Translation plays a vital role in
intercultural communication and it invariably brings different languages and cultures into
close contact. In the process of this contact, conflicts often arise, the result of which means introducing to the target language new genres which bear features of hybridity. Hybrid texts are texts which result from the translational process, in which the translator, when faced with three choices (namely, translating from the perspective of foreignization, of domestication, or of compromise between two languages involved), makes the third choice through which a compromise is worked out between the two languages involved in translation.

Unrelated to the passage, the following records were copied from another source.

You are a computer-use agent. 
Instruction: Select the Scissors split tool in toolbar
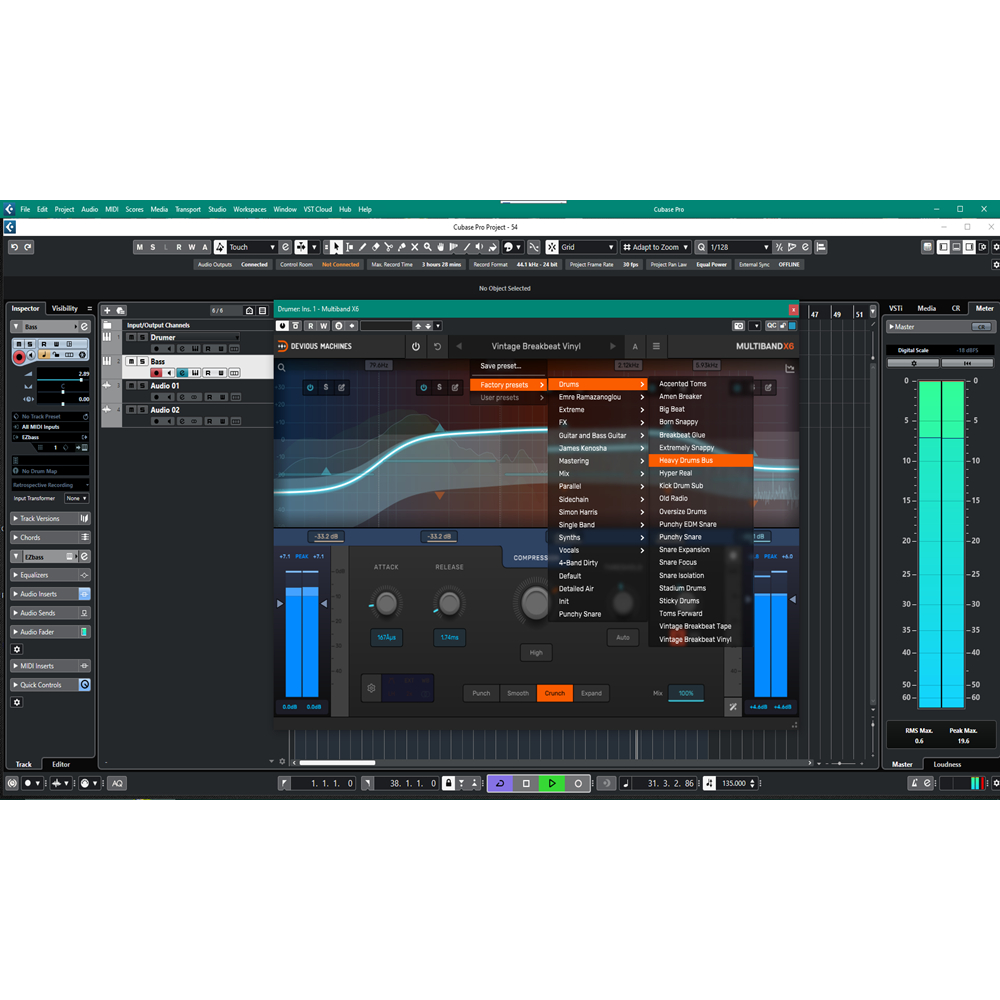(x=389, y=247)
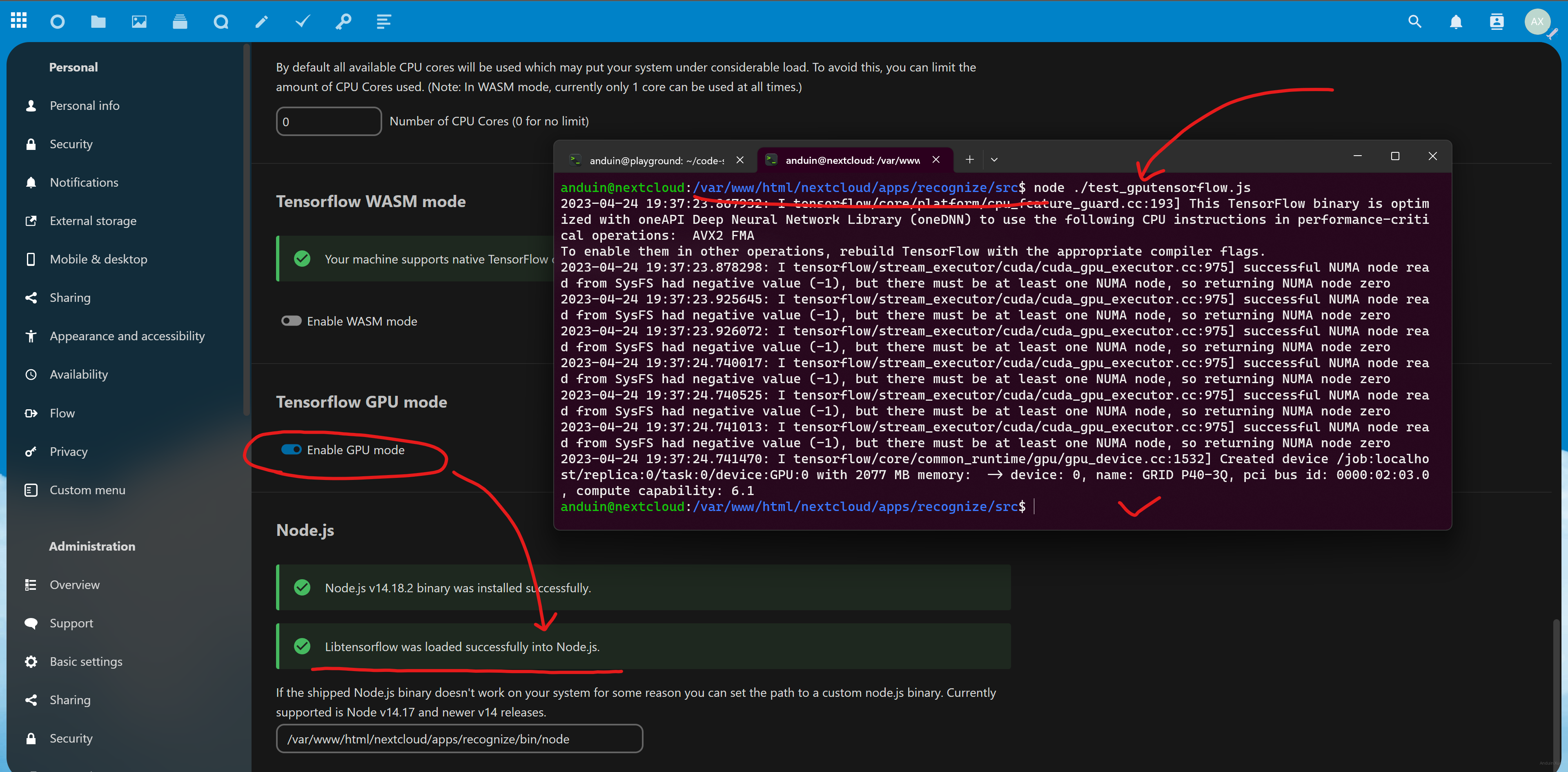Image resolution: width=1568 pixels, height=772 pixels.
Task: Open Personal info in the sidebar
Action: 84,105
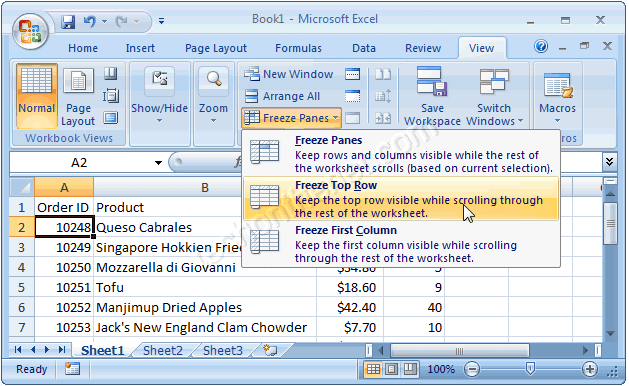Switch to Sheet2 worksheet tab

point(162,350)
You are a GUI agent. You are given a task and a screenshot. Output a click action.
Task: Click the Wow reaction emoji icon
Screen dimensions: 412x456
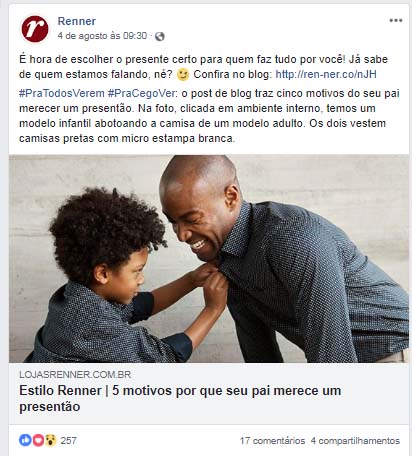[51, 440]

Hybrid texts exhibit features that somehow seem "out of place" or "strange" or "unusual" for the target language. These features do not originate from a lack of translational competence, nor are they examples of "translationese" . Rather, they are indicative of the conscious or deliberate decisions made by the translator. Although hybrid texts may not yet be fully established in the target language (because they do not conform to the established
norms and conventions of the target language), they can often be accepted in the target language because they fulfill their intended purposes in the communicative situation (at least for a certain period of time).
Specifically, the following three points account for the formation of hybrid texts. (1) When there is no established genre to serve as a model or pattern for people to follow in the target language, a new genre needs to be introduced from another language. (2) In literary translation, a particular literary genre does exist in both the source and the target languages, but the target text is not produced by following the generic conventions of the target language; as a result, a new genre will come into being in the target language. (3) Globalization often leads to homogenization of different genres or heterogeneity of a single genre, and as a consequence, the specific linguistic and cultural conventions get mixed up and infiltrated into each other, and a hybrid text is thus generated.
Hybrid texts embrace part or all of the features of a source genre and at the same time are modified by the norms and conventions of the target language. They have multiple functions, the main ones of which are to form new genres and to convey the cultural information of the source language to the target language. Therefore, a discussion of hybrid texts will enhance our understanding of the nature of translation.